In a wide ranging address to members of the Derry and Raphoe Diocesan Synod last Thursday, he highlighted the need for a greater sense of personal responsibility and for the setting of boundaries in our behaviour.

Bishop Good highlighted government figures revealing that £35 million has been spent in Northern Ireland on treating alcohol related illnesses in 24,000 adults over the past three years. Instances of drink-related liver disease have more than doubled over the past decade, and with the abuse of alcohol now taking root in a younger age group, those figures are likely to rise even further in the longer term.

He talked of a reluctance on the part of individuals to set themselves limits of reasonable and appropriate levels of alcohol consumption and a refusal on the part of those who produce, sell and advertise alcohol, as well as governments which benefit from tax revenue on high volume sales, to set more responsible boundaries on the financial gain they exact at such a high personal and social cost.

Bishop Good pointed out that globally we are losing the battle against AIDS. 40 million people worldwide and 70,000 in the UK now live with the virus. In the next five years there could be 60 million people who are HIV positive in the world. Last year, three times as many people were diagnosed with HIV than in 1997. In Britain, the young, heterosexual community has the fastest-growing number of new cases of the disease.

Referring to the comments of Stephen Fry in a recent TV documentary he noted that Fry became convinced that the chief cause of the epidemic, whether in Africa or elsewhere, is promiscuity; in effect, the rejection of personal sexual boundaries. He pointed out that one reviewer of the programme paid tribute to Fry noting that, "while clearly anxious that it might be 'provocative' to blame 'people's personal behaviour' for the illness, he didn't back-pedal."

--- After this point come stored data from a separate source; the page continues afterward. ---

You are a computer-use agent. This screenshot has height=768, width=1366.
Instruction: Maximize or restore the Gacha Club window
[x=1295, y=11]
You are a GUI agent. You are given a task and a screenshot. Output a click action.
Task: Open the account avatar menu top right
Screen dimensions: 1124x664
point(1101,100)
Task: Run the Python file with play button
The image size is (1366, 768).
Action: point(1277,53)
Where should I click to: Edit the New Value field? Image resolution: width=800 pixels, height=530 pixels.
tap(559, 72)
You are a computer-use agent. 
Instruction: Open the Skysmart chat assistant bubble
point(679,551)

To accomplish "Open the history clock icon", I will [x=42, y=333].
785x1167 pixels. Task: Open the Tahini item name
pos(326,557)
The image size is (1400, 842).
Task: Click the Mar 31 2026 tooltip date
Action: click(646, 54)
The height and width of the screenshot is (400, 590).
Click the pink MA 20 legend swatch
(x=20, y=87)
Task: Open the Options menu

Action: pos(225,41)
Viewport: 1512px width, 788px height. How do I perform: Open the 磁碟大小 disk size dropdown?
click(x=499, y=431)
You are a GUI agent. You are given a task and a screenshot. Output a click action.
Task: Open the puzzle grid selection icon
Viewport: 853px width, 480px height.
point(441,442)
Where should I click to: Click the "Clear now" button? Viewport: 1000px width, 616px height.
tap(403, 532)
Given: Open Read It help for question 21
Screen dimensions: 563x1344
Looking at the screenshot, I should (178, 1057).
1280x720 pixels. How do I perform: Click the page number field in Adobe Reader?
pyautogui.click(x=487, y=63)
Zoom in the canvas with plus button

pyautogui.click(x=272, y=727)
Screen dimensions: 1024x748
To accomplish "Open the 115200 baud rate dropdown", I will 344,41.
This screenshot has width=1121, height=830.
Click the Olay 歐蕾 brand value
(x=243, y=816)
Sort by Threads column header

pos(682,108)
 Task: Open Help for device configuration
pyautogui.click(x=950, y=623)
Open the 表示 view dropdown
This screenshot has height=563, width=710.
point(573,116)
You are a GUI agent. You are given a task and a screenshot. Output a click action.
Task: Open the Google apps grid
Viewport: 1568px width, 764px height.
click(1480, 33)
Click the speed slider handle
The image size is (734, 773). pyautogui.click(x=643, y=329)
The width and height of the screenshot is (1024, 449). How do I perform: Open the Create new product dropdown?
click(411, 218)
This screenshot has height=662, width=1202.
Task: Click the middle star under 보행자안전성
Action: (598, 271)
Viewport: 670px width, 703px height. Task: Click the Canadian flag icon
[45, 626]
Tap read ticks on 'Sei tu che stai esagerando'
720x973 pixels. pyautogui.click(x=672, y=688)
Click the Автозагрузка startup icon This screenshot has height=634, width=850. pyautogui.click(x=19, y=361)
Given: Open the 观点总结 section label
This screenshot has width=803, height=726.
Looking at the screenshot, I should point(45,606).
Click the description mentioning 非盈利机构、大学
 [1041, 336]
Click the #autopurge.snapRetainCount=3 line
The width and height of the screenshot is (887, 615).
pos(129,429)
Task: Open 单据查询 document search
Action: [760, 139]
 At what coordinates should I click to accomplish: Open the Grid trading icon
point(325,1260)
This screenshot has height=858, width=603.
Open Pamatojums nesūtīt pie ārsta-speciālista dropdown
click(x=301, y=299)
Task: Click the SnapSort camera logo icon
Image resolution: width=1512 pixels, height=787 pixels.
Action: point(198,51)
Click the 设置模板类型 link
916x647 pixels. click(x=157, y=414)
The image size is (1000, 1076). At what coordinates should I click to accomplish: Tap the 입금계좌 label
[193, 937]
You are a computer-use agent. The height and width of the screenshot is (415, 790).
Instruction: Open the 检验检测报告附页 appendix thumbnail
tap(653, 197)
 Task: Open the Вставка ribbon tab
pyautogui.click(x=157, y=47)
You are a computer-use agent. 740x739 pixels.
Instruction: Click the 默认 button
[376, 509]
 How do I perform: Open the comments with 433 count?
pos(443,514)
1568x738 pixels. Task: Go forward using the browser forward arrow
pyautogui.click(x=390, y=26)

Commenting on rising levels of personal debt he suggested that our appetite to buy, to acquire and to possess is fed and encouraged by financial institutions' willingness to lend at levels which are excessive by any reasonable standard. He also said that recent global events have jolted our unwillingness to acknowledge the foolhardiness of current levels of personal debt.

Bishop Good talked of the changing place of religion in Ireland - of a post-Christian society which is now emerging on the island, a society which, he said, is choosing to "throw off some of the long-established boundaries and belief-systems ... and is opting instead for a more do-it-yourself system of individually selected life-choices, many of which can seem to be chosen on the grounds of short-term individual gratification and expediency rather than for any longer term social or corporate benefit". The result has not been "the hoped for freedom, nor the personal sense of fulfilment which it promised. If anything, all this has ... left us somewhat valueless and rudderless".

The bishop asked: "When, on the one hand, is it right and appropriate to cross a boundary, and when, on the other hand, is it better and more helpful to maintain a boundary intact and to avoid crossing it at all costs? I want to suggest that this is a key question that provides a framework within which many of the big issues before us these days can be approached."

In a rapidly changing society, Bishop Good reminded Synod members that "the church's mission has always been about Christians crossing all manner of boundaries - geographical, political, social and cultural ... following Jesus' example, to come alongside and to engage with people of all nationalities, cultures and experiences."

In matters of personal behaviour, Jesus set those who chose to follow him remarkably high standards to seek to live up to. Christ pointed to boundaries in moral values and ethical conduct which bring the best out of us when we choose not to cross them, he concluded.